A background note circulated to members of the council before the meeting says the National Solar Mission will add 20,000 MW of generation capacity by 2020 and make it as cheap as electricity from conventional sources.
The outlay will be with Rs.10,130 crore in the current Five Year Plan (ending 2012), Rs.22,515 crore in the 2012-2017 second phase, and Rs.11,921 crore in the 2017-2020 third phase.
The plan is to raise this by taxing fossil fuels, mainly coal.
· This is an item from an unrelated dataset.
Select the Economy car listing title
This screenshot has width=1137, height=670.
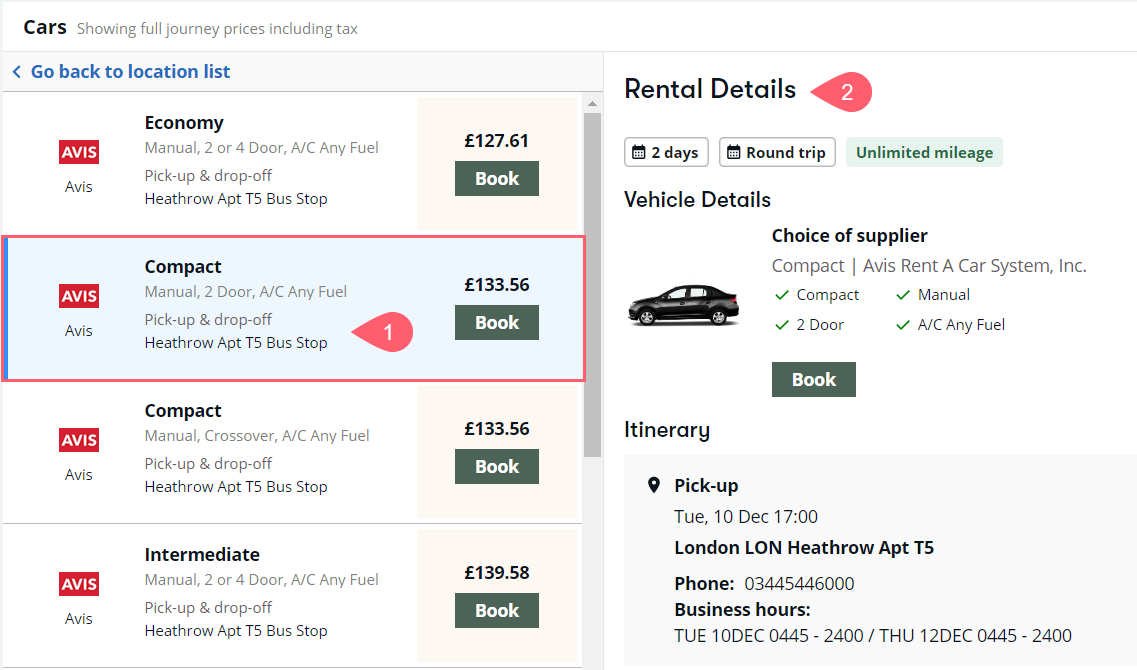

The objectives of the programme include:
* 20,000 MW of installed solar generation capacity by 2020 and 100,000 MW by 2030; 200,000 MW by 2050
* Solar power cost reduction to achieve grid tariff parity by 2020
* Achieve parity with coal-based thermal power generation by 2030
* 4-5 GW of installed solar manufacturing capacity by 2017.
The plan is to develop solar energy in India in three phases.
'The objective in Phase I (2009-12) will be to achieve rapid scale up to drive down costs, to spur domestic manufacturing and to validate the technological and economic viability of different solar applications,' says the note.
This will be done through promotion of commercial scale solar utility plants, mandated deployment of solar rooftop or on-site solar PV (photovoltaic) applications in government and public sector undertaking buildings, promotion of these applications in other commercial buildings, and mandating that at least five percent of power generating capacity being added every year will be through solar sources.
Vacant land in existing power plants will be used for this purpose, and anybody who produces solar power at home or office will be able to sell the excess back to the power distributor.
Solar PV panels will be promoted to charge invertors at homes and offices.